Figure 4.

Synaptically evoked calcium transients in cerebellar Purkinje neurons from mice lacking calbindin. (A) Confocal fluorescence image of a Purkinje neuron in a cerebellar slice obtained from a 24-day-old null mutant mouse (−/−). The neuron was loaded through the recording patch pipette with the calcium indicator dye, Calcium Green-1. The region delimited by the dashed line indicates a typical dendritic area from which the fluorescence data (C and D) were obtained. (B) Excitatory postsynaptic potential (complex spike) evoked by extracellular stimulation of the afferent climbing fiber. Recording from a null mutant mouse, membrane potential (Vm) was −70 mV. (C and D) Dendritic calcium transients evoked by climbing fiber stimulation recorded in null mutant mice (C, −/−, average trace from n = 7 cells in 4 mice) and wild-type mice (D, +/+, average trace from n = 6 cells in 4 animals).
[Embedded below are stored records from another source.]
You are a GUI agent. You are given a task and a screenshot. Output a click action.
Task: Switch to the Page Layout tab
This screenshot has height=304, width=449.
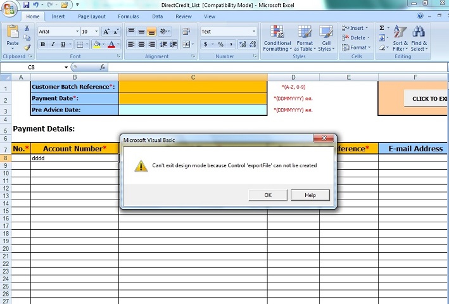pyautogui.click(x=92, y=16)
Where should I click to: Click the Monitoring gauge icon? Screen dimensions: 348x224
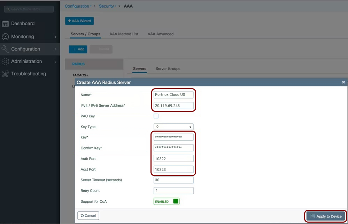tap(5, 36)
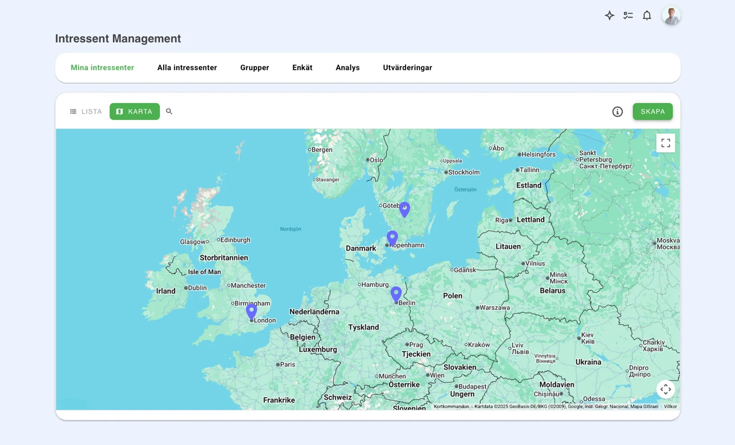This screenshot has height=445, width=735.
Task: Open the task checklist icon
Action: tap(628, 16)
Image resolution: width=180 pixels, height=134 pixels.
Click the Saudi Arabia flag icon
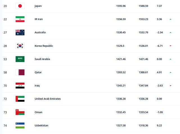tap(20, 59)
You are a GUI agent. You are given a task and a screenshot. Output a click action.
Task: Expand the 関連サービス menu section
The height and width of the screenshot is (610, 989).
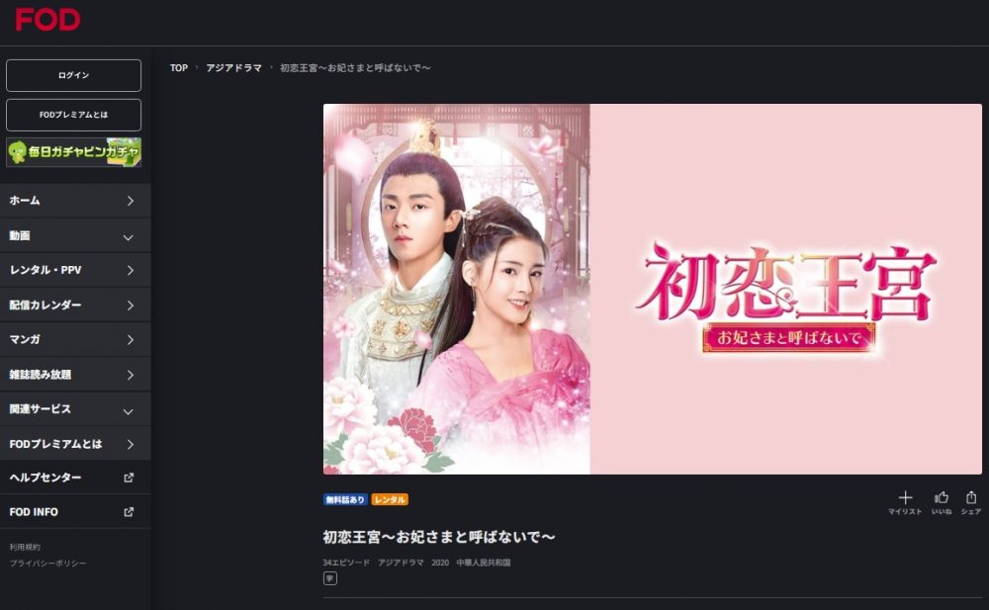(x=75, y=409)
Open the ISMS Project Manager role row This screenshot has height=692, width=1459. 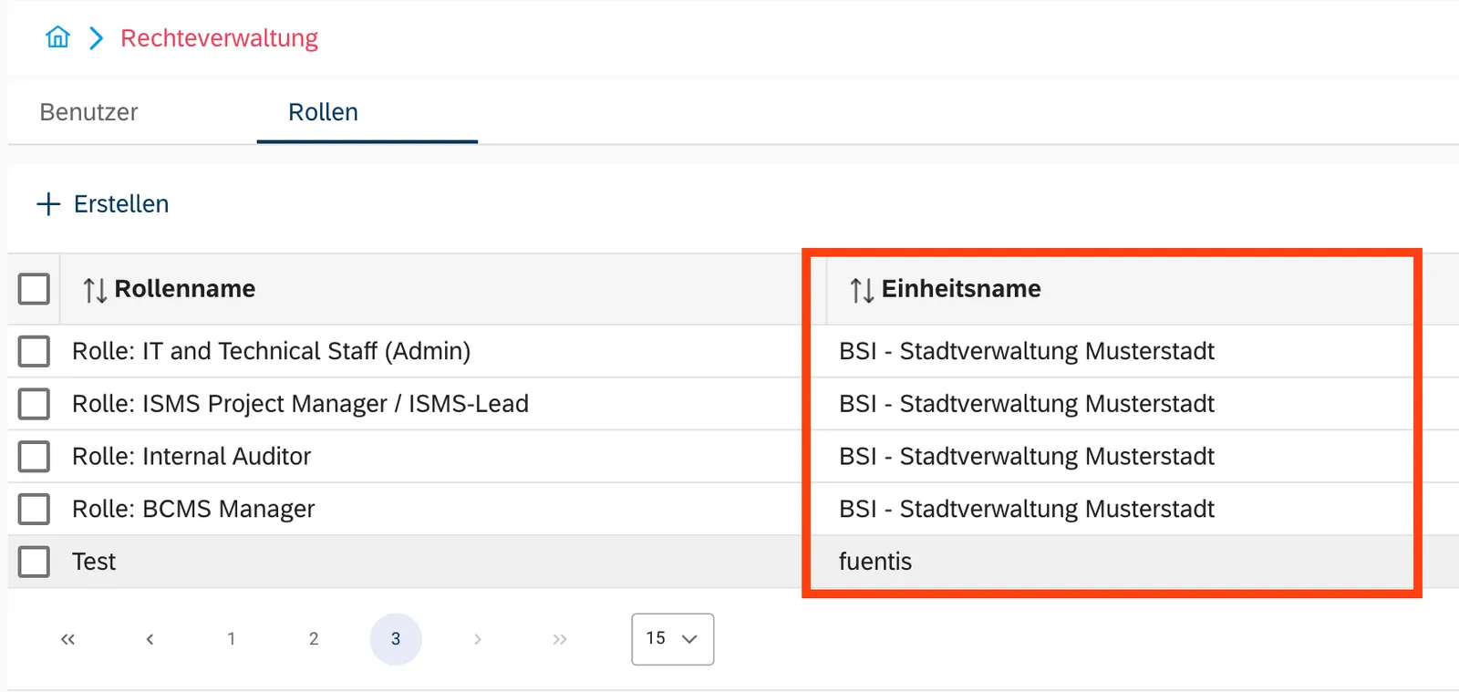(733, 404)
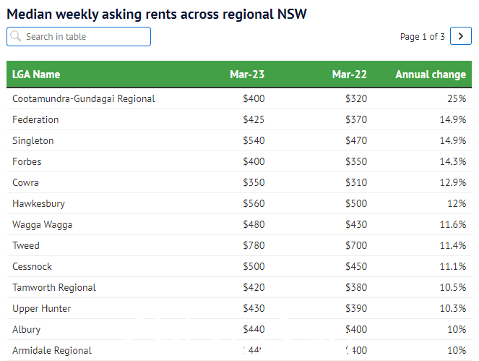Sort by the Mar-22 column header
This screenshot has height=361, width=479.
349,75
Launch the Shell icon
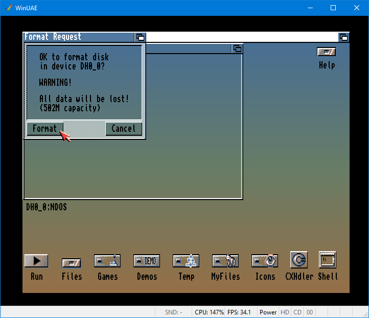 pos(327,260)
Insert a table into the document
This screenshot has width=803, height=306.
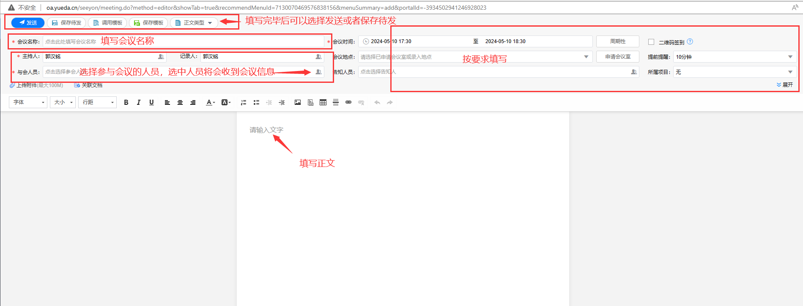pos(323,102)
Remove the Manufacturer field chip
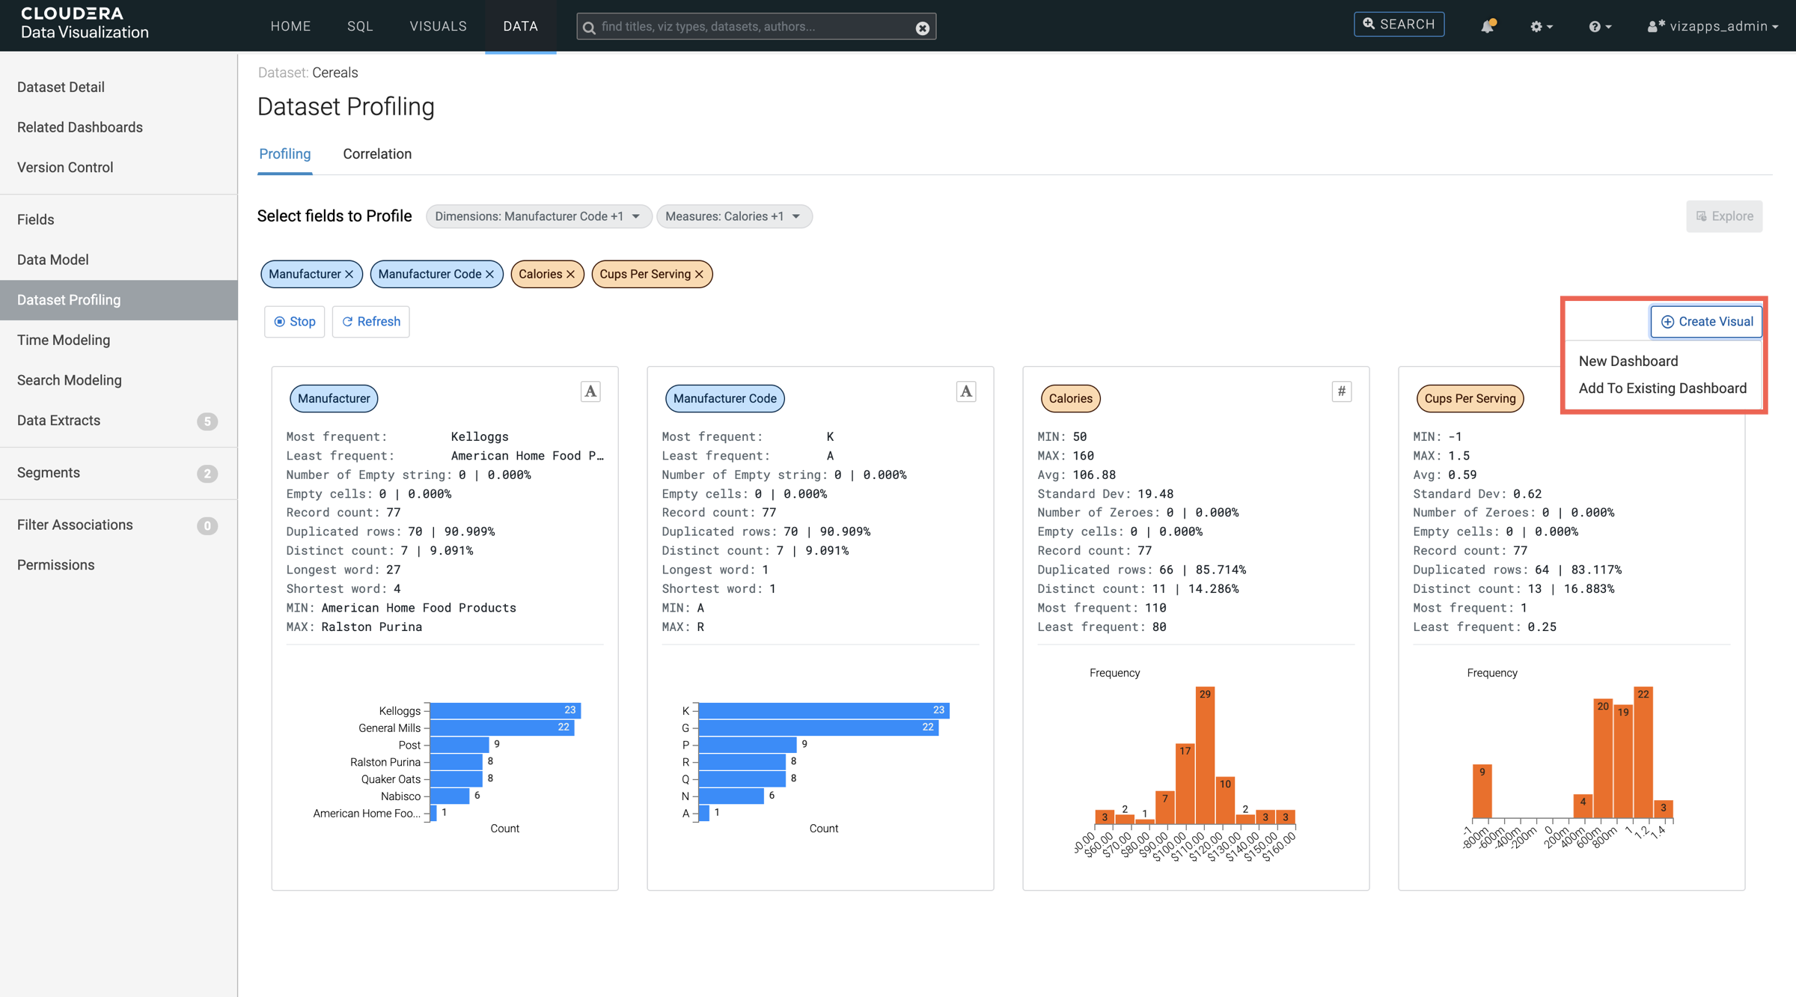 [349, 274]
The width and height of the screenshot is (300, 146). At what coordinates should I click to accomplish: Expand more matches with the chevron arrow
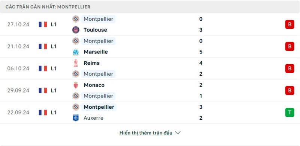point(178,133)
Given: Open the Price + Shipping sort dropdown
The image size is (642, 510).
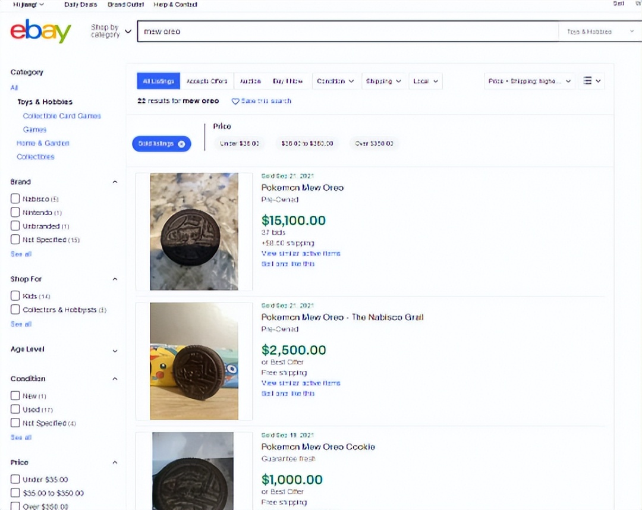Looking at the screenshot, I should [530, 81].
The curves above each fluorescence trace represent superpositions of the corresponding double-exponential time-course fit (continuous line) with the fast (tf, dotted line) and the slow (ts, dashed line) components depicted separately. (E) Af amplitude components (corresponding to tf) of the synaptically induced calcium signals in wild-type, heterozygous (+/−) and null mutant mice, respectively. (F) Free intracellular calcium concentration ([Ca²⁺]_i) under resting conditions measured in somata of fura-2 loaded cells (50 μM) of wild-type and null mutant mice. In E and F, values are the means ± SEM. The asterisk indicates significant difference to wild type (Student’s t test, P < 0.05). Arrowheads mark the time points of single-shock synaptic stimulation.